--- About this task ---
Look through the records below for the line with "A Man Who Gives It All (1229, 875)" and the line with "Manhua (1290, 802)", then return those lines and all lines between, exactly.

Saved entries
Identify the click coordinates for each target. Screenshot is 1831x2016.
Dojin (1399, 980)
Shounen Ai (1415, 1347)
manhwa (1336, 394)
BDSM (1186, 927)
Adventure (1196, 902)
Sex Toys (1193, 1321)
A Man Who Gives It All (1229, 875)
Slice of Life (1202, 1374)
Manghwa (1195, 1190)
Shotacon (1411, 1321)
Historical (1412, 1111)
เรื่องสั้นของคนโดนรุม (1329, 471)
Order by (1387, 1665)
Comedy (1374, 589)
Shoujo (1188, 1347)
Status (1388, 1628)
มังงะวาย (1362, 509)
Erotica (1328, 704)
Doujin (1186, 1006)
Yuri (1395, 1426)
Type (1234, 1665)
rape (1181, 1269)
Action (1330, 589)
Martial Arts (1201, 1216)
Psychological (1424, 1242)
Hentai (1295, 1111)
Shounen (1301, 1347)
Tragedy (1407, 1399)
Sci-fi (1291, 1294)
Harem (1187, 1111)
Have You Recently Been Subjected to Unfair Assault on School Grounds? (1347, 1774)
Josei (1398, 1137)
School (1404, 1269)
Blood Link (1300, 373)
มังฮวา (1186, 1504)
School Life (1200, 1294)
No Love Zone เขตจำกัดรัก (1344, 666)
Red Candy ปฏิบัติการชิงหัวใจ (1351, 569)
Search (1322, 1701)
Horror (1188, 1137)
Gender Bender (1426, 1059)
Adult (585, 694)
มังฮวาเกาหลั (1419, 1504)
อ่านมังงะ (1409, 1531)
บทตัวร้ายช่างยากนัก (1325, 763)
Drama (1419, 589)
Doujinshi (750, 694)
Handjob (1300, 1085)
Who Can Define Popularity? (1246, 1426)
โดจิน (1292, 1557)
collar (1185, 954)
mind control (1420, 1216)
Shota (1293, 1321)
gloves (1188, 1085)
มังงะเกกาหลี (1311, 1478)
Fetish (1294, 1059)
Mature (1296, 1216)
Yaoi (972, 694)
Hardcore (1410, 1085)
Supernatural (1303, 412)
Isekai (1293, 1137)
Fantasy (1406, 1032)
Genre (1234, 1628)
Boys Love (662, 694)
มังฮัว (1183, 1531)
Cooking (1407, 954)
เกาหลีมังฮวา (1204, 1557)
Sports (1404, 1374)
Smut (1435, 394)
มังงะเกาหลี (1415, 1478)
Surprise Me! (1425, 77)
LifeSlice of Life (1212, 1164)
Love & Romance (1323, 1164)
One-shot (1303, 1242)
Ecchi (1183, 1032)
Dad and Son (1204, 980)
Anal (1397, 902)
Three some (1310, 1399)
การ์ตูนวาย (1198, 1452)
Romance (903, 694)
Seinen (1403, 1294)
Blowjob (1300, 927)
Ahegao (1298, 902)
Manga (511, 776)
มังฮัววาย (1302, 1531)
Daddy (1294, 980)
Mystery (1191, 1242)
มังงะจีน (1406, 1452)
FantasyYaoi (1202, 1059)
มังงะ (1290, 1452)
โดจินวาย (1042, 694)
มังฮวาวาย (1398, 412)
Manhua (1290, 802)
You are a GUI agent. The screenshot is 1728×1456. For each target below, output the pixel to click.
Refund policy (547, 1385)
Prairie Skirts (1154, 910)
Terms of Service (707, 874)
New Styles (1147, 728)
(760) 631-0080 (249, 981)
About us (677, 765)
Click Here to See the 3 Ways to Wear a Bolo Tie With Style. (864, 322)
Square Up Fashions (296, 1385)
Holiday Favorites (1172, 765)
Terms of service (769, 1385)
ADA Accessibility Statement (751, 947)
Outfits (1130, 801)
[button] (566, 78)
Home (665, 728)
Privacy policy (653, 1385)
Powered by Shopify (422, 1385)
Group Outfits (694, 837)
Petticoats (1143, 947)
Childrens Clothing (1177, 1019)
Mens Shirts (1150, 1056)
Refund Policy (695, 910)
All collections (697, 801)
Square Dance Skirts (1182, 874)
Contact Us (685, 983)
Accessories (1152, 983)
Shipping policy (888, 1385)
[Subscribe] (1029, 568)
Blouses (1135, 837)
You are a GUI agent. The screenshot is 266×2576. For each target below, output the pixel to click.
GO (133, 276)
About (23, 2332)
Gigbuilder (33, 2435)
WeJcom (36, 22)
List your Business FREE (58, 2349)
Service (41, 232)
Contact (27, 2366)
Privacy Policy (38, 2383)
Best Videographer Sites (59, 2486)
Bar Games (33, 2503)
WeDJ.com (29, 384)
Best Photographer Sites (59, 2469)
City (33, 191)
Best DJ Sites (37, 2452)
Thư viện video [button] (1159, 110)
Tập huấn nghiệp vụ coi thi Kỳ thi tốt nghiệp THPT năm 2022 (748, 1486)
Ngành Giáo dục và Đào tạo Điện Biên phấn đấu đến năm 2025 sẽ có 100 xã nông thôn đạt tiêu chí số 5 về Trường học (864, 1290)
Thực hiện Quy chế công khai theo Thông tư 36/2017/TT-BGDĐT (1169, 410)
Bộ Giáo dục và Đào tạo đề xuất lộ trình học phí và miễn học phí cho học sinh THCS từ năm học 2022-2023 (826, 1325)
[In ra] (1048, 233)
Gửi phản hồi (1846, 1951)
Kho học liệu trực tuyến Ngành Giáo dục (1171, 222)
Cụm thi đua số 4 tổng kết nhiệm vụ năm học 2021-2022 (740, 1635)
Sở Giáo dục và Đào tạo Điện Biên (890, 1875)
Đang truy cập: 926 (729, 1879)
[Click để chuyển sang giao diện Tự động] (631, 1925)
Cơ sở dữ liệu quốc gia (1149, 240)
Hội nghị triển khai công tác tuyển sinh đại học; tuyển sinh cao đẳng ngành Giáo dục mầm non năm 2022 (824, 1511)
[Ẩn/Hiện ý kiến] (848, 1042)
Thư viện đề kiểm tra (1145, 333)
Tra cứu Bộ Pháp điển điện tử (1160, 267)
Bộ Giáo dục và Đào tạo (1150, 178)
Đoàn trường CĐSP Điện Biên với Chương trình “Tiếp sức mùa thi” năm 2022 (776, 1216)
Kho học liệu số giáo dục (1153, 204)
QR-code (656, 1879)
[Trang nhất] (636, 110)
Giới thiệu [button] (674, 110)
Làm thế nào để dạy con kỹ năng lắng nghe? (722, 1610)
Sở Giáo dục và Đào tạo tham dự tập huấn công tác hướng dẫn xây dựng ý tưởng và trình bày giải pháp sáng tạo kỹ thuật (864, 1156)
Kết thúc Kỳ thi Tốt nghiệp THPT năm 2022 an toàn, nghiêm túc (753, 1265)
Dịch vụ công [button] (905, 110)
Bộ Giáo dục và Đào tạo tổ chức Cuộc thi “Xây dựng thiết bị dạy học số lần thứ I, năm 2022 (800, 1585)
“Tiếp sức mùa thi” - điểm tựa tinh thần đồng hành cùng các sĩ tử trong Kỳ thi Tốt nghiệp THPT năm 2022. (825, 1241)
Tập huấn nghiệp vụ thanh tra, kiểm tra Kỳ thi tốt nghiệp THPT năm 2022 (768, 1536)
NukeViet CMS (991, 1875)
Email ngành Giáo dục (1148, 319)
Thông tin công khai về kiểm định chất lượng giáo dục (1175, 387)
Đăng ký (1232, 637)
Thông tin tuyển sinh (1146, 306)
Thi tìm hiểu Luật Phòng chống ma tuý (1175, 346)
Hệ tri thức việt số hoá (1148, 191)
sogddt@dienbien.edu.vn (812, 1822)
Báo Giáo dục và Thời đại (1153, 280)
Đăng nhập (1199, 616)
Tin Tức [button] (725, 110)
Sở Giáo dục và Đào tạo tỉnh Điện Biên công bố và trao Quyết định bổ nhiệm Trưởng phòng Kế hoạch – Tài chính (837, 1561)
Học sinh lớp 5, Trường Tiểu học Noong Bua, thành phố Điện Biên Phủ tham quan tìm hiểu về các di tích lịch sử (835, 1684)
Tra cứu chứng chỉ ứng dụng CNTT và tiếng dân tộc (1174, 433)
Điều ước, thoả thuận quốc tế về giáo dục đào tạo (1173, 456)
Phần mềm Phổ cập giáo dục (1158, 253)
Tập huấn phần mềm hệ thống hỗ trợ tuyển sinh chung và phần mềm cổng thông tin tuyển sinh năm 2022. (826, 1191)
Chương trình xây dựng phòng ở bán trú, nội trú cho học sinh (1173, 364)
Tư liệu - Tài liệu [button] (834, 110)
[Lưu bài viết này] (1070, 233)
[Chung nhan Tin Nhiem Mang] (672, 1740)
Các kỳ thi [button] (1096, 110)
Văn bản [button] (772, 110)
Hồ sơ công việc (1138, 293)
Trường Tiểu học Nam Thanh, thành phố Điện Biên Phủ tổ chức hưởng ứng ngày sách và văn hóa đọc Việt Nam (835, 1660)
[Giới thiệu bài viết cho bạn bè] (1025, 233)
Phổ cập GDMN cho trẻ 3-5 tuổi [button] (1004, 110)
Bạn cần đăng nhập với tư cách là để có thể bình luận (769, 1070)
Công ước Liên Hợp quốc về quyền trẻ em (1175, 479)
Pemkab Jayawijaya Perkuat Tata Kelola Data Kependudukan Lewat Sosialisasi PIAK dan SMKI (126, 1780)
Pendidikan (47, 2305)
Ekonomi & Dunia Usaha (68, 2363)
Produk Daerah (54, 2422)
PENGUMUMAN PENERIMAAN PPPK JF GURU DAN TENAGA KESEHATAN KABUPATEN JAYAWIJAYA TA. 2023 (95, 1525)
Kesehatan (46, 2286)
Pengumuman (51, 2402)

--- Solution to the exercise ---
A Man Who Gives It All (1229, 875)
Slice of Life (1202, 1374)
Manghwa (1195, 1190)
Shotacon (1411, 1321)
Historical (1412, 1111)
เรื่องสั้นของคนโดนรุม (1329, 471)
Order by (1387, 1665)
Comedy (1374, 589)
Shoujo (1188, 1347)
Status (1388, 1628)
มังงะวาย (1362, 509)
Erotica (1328, 704)
Doujin (1186, 1006)
Yuri (1395, 1426)
Type (1234, 1665)
rape (1181, 1269)
Action (1330, 589)
Martial Arts (1201, 1216)
Psychological (1424, 1242)
Hentai (1295, 1111)
Shounen (1301, 1347)
Tragedy (1407, 1399)
Sci-fi (1291, 1294)
Harem (1187, 1111)
Have You Recently Been Subjected to Unfair Assault on School Grounds? (1347, 1774)
Josei (1398, 1137)
School (1404, 1269)
Blood Link (1300, 373)
มังฮวา (1186, 1504)
School Life (1200, 1294)
No Love Zone เขตจำกัดรัก (1344, 666)
Red Candy ปฏิบัติการชิงหัวใจ (1351, 569)
Search (1322, 1701)
Horror (1188, 1137)
Gender Bender (1426, 1059)
Adult (585, 694)
มังฮวาเกาหลั (1419, 1504)
อ่านมังงะ (1409, 1531)
บทตัวร้ายช่างยากนัก (1325, 763)
Drama (1419, 589)
Doujinshi (750, 694)
Handjob (1300, 1085)
Who Can Define Popularity? (1246, 1426)
โดจิน (1292, 1557)
collar (1185, 954)
mind control (1420, 1216)
Shota (1293, 1321)
gloves (1188, 1085)
มังงะเกกาหลี (1311, 1478)
Fetish (1294, 1059)
Mature (1296, 1216)
Yaoi (972, 694)
Hardcore (1410, 1085)
Supernatural (1303, 412)
Isekai (1293, 1137)
Fantasy (1406, 1032)
Genre (1234, 1628)
Boys Love (662, 694)
มังฮัว (1183, 1531)
Cooking (1407, 954)
เกาหลีมังฮวา (1204, 1557)
Sports (1404, 1374)
Smut (1435, 394)
มังงะเกาหลี (1415, 1478)
Surprise Me! (1425, 77)
LifeSlice of Life (1212, 1164)
Love & Romance (1323, 1164)
One-shot (1303, 1242)
Ecchi (1183, 1032)
Dad and Son (1204, 980)
Anal (1397, 902)
Three some (1310, 1399)
การ์ตูนวาย (1198, 1452)
Romance (903, 694)
Seinen (1403, 1294)
Blowjob (1300, 927)
Ahegao (1298, 902)
Manga (511, 776)
มังฮัววาย (1302, 1531)
Daddy (1294, 980)
Mystery (1191, 1242)
มังงะจีน (1406, 1452)
FantasyYaoi (1202, 1059)
มังงะ (1290, 1452)
โดจินวาย (1042, 694)
มังฮวาวาย (1398, 412)
Manhua (1290, 802)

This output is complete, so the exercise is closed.